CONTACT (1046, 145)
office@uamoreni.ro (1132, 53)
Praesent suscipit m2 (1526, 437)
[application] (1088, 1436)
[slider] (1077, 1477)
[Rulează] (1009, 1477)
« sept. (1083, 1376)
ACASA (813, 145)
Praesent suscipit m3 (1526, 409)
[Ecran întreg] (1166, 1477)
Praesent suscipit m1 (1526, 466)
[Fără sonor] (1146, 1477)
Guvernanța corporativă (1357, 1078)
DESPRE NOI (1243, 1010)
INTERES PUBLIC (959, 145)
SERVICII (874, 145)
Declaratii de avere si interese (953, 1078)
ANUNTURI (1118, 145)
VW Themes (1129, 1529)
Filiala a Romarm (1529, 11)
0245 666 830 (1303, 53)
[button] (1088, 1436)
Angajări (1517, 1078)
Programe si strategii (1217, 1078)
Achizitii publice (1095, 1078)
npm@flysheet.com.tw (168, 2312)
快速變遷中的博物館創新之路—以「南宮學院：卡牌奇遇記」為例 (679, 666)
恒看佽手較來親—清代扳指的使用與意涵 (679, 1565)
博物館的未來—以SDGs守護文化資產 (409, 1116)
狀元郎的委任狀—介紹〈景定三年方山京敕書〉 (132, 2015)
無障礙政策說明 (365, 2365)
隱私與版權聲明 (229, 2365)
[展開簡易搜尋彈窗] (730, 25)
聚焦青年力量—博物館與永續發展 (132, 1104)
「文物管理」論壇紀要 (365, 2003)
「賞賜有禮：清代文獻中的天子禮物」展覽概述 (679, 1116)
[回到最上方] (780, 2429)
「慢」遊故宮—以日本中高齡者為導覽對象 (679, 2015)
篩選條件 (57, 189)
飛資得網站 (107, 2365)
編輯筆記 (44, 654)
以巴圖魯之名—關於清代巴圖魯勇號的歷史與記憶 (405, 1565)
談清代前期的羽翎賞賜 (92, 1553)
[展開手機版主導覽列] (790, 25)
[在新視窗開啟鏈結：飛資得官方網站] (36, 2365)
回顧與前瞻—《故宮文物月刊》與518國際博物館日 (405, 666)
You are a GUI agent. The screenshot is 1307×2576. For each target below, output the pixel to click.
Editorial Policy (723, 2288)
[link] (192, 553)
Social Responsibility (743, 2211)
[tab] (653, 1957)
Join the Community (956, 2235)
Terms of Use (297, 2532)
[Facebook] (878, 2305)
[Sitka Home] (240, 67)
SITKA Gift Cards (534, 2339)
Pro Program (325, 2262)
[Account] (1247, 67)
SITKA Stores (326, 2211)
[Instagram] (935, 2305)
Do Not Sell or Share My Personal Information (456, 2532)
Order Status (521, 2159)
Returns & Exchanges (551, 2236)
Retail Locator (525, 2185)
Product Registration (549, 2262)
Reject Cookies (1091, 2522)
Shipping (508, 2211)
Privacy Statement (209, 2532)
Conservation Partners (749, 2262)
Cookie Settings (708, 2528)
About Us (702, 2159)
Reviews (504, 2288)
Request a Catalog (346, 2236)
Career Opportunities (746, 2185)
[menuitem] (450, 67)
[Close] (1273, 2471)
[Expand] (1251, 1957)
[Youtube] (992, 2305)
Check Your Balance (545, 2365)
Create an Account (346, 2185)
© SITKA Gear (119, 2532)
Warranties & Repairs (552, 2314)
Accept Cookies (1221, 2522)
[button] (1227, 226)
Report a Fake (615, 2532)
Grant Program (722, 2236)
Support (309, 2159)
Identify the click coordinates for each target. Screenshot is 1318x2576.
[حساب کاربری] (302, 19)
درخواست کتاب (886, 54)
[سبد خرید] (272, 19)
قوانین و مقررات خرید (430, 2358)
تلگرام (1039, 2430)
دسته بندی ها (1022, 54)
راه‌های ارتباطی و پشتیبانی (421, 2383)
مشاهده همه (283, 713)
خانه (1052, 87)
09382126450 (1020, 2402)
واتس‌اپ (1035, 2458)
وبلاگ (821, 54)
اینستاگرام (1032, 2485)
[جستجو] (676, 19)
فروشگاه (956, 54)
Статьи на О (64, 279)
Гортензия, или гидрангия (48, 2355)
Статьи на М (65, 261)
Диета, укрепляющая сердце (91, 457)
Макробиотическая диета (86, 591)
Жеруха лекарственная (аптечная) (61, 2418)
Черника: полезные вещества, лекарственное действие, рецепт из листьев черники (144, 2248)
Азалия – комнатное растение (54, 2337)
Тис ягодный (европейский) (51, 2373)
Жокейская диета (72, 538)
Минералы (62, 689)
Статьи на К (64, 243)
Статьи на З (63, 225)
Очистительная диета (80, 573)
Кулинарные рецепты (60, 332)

--

• _What the exercise asks_:
Could you transcribe the whole listing above without any edits?

• _Solved exercise_:
CONTACT (1046, 145)
office@uamoreni.ro (1132, 53)
Praesent suscipit m2 (1526, 437)
[application] (1088, 1436)
[slider] (1077, 1477)
[Rulează] (1009, 1477)
« sept. (1083, 1376)
ACASA (813, 145)
Praesent suscipit m3 (1526, 409)
[Ecran întreg] (1166, 1477)
Praesent suscipit m1 (1526, 466)
[Fără sonor] (1146, 1477)
Guvernanța corporativă (1357, 1078)
DESPRE NOI (1243, 1010)
INTERES PUBLIC (959, 145)
SERVICII (874, 145)
Declaratii de avere si interese (953, 1078)
ANUNTURI (1118, 145)
VW Themes (1129, 1529)
Filiala a Romarm (1529, 11)
0245 666 830 (1303, 53)
[button] (1088, 1436)
Angajări (1517, 1078)
Programe si strategii (1217, 1078)
Achizitii publice (1095, 1078)
npm@flysheet.com.tw (168, 2312)
快速變遷中的博物館創新之路—以「南宮學院：卡牌奇遇記」為例 (679, 666)
恒看佽手較來親—清代扳指的使用與意涵 (679, 1565)
博物館的未來—以SDGs守護文化資產 (409, 1116)
狀元郎的委任狀—介紹〈景定三年方山京敕書〉 (132, 2015)
無障礙政策說明 (365, 2365)
隱私與版權聲明 (229, 2365)
[展開簡易搜尋彈窗] (730, 25)
聚焦青年力量—博物館與永續發展 (132, 1104)
「文物管理」論壇紀要 (365, 2003)
「賞賜有禮：清代文獻中的天子禮物」展覽概述 (679, 1116)
[回到最上方] (780, 2429)
「慢」遊故宮—以日本中高齡者為導覽對象 (679, 2015)
篩選條件 (57, 189)
飛資得網站 (107, 2365)
編輯筆記 (44, 654)
以巴圖魯之名—關於清代巴圖魯勇號的歷史與記憶 (405, 1565)
談清代前期的羽翎賞賜 (92, 1553)
[展開手機版主導覽列] (790, 25)
[在新視窗開啟鏈結：飛資得官方網站] (36, 2365)
回顧與前瞻—《故宮文物月刊》與518國際博物館日 (405, 666)
You are a GUI agent. The screenshot is 1307×2576. For each target below, output the pixel to click.
Editorial Policy (723, 2288)
[link] (192, 553)
Social Responsibility (743, 2211)
[tab] (653, 1957)
Join the Community (956, 2235)
Terms of Use (297, 2532)
[Facebook] (878, 2305)
[Sitka Home] (240, 67)
SITKA Gift Cards (534, 2339)
Pro Program (325, 2262)
[Account] (1247, 67)
SITKA Stores (326, 2211)
[Instagram] (935, 2305)
Do Not Sell or Share My Personal Information (456, 2532)
Order Status (521, 2159)
Returns & Exchanges (551, 2236)
Retail Locator (525, 2185)
Product Registration (549, 2262)
Reject Cookies (1091, 2522)
Shipping (508, 2211)
Privacy Statement (209, 2532)
Conservation Partners (749, 2262)
Cookie Settings (708, 2528)
About Us (702, 2159)
Reviews (504, 2288)
Request a Catalog (346, 2236)
Career Opportunities (746, 2185)
[menuitem] (450, 67)
[Close] (1273, 2471)
[Expand] (1251, 1957)
[Youtube] (992, 2305)
Check Your Balance (545, 2365)
Create an Account (346, 2185)
© SITKA Gear (119, 2532)
Warranties & Repairs (552, 2314)
Accept Cookies (1221, 2522)
[button] (1227, 226)
Report a Fake (615, 2532)
Grant Program (722, 2236)
Support (309, 2159)
Identify the click coordinates for each target. Screenshot is 1318x2576.
[حساب کاربری] (302, 19)
درخواست کتاب (886, 54)
[سبد خرید] (272, 19)
قوانین و مقررات خرید (430, 2358)
تلگرام (1039, 2430)
دسته بندی ها (1022, 54)
راه‌های ارتباطی و پشتیبانی (421, 2383)
مشاهده همه (283, 713)
خانه (1052, 87)
09382126450 (1020, 2402)
واتس‌اپ (1035, 2458)
وبلاگ (821, 54)
اینستاگرام (1032, 2485)
[جستجو] (676, 19)
فروشگاه (956, 54)
Статьи на О (64, 279)
Гортензия, или гидрангия (48, 2355)
Статьи на М (65, 261)
Диета, укрепляющая сердце (91, 457)
Макробиотическая диета (86, 591)
Жеруха лекарственная (аптечная) (61, 2418)
Черника: полезные вещества, лекарственное действие, рецепт из листьев черники (144, 2248)
Азалия – комнатное растение (54, 2337)
Тис ягодный (европейский) (51, 2373)
Жокейская диета (72, 538)
Минералы (62, 689)
Статьи на К (64, 243)
Статьи на З (63, 225)
Очистительная диета (80, 573)
Кулинарные рецепты (60, 332)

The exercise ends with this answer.